(Collected data entries)
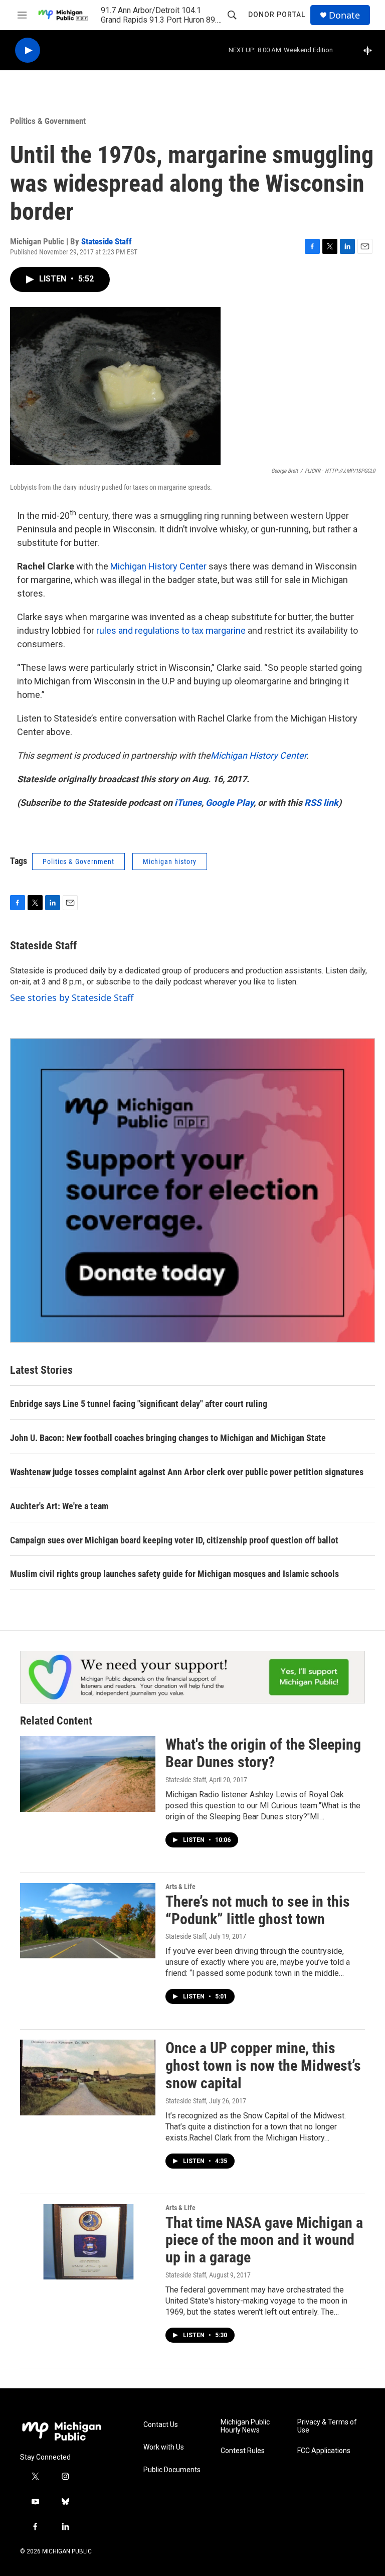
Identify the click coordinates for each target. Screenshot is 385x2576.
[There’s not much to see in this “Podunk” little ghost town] (87, 1920)
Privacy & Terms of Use (327, 2426)
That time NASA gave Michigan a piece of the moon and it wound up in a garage (264, 2240)
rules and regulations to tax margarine (171, 630)
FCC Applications (323, 2451)
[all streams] (370, 50)
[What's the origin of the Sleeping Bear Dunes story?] (87, 1773)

* [Activity] Each record must be returned exactly as it stands, and the images omitted.

* [Problem solution]
Identify the click coordinates for each target. Screenshot is 385x2576.
[There’s not much to see in this “Podunk” little ghost town] (87, 1920)
Privacy & Terms of Use (327, 2426)
That time NASA gave Michigan a piece of the moon and it wound up in a garage (264, 2240)
rules and regulations to tax margarine (171, 630)
FCC Applications (323, 2451)
[all streams] (370, 50)
[What's the origin of the Sleeping Bear Dunes story?] (87, 1773)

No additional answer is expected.